> Task material
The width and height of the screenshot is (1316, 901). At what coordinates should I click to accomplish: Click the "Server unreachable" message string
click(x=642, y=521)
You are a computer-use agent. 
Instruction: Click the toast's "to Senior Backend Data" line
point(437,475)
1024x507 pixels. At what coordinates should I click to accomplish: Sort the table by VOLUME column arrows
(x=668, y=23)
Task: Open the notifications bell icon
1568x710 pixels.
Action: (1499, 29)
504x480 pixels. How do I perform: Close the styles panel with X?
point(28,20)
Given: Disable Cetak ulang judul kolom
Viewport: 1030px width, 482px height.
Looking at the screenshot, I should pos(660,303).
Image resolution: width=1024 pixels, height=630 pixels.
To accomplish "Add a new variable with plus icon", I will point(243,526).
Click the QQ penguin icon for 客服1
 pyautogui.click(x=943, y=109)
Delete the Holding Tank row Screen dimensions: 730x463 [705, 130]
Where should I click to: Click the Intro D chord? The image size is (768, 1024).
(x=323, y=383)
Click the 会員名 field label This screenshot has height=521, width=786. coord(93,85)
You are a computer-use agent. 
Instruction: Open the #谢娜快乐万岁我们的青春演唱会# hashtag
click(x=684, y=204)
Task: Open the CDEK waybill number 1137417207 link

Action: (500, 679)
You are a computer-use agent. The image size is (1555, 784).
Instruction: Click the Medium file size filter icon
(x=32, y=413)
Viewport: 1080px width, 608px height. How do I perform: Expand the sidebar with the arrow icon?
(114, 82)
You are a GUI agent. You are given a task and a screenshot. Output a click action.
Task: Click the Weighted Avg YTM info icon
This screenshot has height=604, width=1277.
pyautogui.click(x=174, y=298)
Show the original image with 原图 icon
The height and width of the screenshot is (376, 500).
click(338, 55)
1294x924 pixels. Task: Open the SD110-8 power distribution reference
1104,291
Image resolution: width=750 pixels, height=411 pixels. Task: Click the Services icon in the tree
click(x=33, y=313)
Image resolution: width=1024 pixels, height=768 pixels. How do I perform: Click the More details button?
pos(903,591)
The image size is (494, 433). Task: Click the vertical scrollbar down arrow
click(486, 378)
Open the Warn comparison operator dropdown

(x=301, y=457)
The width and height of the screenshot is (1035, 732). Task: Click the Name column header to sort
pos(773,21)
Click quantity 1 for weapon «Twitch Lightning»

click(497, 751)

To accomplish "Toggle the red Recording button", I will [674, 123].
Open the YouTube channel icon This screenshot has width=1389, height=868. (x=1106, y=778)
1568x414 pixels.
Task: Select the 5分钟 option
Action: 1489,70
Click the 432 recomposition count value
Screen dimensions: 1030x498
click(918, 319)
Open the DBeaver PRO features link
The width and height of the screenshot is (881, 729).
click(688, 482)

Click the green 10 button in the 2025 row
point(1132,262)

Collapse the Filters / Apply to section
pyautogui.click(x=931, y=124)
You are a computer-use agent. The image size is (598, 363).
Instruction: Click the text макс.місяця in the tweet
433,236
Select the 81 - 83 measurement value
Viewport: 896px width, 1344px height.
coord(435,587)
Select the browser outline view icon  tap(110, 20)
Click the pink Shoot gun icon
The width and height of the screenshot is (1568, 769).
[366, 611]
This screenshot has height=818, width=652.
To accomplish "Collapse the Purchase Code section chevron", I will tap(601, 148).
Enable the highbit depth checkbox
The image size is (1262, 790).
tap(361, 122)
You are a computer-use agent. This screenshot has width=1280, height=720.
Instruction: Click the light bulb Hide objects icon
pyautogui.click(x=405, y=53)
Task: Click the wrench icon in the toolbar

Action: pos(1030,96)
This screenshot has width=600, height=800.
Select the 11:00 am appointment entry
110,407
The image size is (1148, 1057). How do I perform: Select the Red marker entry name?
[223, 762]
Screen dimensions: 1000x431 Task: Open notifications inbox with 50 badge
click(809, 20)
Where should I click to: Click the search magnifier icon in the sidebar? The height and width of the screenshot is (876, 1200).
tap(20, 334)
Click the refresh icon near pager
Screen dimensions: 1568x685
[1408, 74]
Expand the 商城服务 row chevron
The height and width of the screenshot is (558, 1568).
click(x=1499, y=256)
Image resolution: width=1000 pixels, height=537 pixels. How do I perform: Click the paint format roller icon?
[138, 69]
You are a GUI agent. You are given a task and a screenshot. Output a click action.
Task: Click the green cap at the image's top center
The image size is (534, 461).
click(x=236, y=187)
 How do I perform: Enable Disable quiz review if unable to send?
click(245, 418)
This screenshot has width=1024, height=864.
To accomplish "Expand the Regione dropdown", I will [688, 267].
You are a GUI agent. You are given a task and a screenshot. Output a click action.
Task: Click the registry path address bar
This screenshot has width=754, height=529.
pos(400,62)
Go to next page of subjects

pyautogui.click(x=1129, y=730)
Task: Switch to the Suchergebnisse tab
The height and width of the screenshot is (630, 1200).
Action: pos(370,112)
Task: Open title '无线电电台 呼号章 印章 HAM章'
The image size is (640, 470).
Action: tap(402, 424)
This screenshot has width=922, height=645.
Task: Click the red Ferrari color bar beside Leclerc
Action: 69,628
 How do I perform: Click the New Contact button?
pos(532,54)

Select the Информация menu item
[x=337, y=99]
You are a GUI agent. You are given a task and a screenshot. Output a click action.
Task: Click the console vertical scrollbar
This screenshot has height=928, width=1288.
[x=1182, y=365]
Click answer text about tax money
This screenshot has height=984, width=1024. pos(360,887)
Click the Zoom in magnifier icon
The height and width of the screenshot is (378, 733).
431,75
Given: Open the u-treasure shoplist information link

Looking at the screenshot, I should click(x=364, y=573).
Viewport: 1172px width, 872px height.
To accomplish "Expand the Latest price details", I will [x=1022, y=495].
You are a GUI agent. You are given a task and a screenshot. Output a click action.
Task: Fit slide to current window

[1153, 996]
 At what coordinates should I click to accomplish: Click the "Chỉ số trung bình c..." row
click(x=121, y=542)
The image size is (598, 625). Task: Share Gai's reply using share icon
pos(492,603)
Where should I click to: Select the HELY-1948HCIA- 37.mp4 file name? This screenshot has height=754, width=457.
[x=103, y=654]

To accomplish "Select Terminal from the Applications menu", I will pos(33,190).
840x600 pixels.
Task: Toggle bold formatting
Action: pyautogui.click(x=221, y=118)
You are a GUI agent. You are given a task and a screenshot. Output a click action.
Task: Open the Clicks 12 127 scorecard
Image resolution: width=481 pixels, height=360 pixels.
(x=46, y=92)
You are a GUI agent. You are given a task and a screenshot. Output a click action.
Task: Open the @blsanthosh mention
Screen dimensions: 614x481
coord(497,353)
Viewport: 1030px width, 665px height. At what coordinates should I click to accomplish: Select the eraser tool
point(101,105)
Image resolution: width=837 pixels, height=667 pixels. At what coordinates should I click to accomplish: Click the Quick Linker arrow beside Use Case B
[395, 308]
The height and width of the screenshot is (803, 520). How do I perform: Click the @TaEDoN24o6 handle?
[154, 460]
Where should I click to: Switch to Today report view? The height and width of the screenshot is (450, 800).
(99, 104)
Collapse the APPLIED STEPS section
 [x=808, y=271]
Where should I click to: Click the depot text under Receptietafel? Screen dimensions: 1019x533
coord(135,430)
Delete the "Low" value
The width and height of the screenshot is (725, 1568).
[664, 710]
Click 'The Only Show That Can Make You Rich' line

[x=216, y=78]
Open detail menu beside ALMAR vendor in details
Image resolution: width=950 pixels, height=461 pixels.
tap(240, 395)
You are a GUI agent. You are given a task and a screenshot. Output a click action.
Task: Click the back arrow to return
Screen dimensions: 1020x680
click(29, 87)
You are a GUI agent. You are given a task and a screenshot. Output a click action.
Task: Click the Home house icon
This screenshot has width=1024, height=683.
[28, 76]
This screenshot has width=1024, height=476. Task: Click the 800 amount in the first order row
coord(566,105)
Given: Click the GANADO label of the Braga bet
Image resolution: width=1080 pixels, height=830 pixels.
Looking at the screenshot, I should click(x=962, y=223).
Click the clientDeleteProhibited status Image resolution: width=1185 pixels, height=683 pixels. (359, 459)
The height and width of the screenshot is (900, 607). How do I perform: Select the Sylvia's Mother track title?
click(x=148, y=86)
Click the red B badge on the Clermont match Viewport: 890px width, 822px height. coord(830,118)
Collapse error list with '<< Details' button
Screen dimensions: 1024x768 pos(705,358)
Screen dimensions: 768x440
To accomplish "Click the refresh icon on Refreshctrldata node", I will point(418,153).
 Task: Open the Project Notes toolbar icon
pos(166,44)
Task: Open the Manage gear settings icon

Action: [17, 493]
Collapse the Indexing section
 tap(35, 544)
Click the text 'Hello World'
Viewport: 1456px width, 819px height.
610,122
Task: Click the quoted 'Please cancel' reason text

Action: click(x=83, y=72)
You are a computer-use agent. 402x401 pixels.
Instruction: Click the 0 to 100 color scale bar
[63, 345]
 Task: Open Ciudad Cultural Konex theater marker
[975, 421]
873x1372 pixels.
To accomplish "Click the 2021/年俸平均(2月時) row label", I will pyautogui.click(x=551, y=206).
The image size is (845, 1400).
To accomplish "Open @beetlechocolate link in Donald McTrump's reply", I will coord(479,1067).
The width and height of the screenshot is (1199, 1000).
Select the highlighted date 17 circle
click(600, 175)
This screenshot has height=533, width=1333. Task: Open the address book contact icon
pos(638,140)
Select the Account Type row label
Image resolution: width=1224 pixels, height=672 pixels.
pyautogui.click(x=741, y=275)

> Activity
Show me every line of the entries above that holds "computer".

> Reply to the task
You are a computer-use agent. 
You are a computer-use agent. 
You are a computer-use agent. The image size is (1555, 784).
You are a computer-use agent. The image size is (598, 363).
You are a computer-use agent. This screenshot has width=1280, height=720.
You are a computer-use agent. 402x401 pixels.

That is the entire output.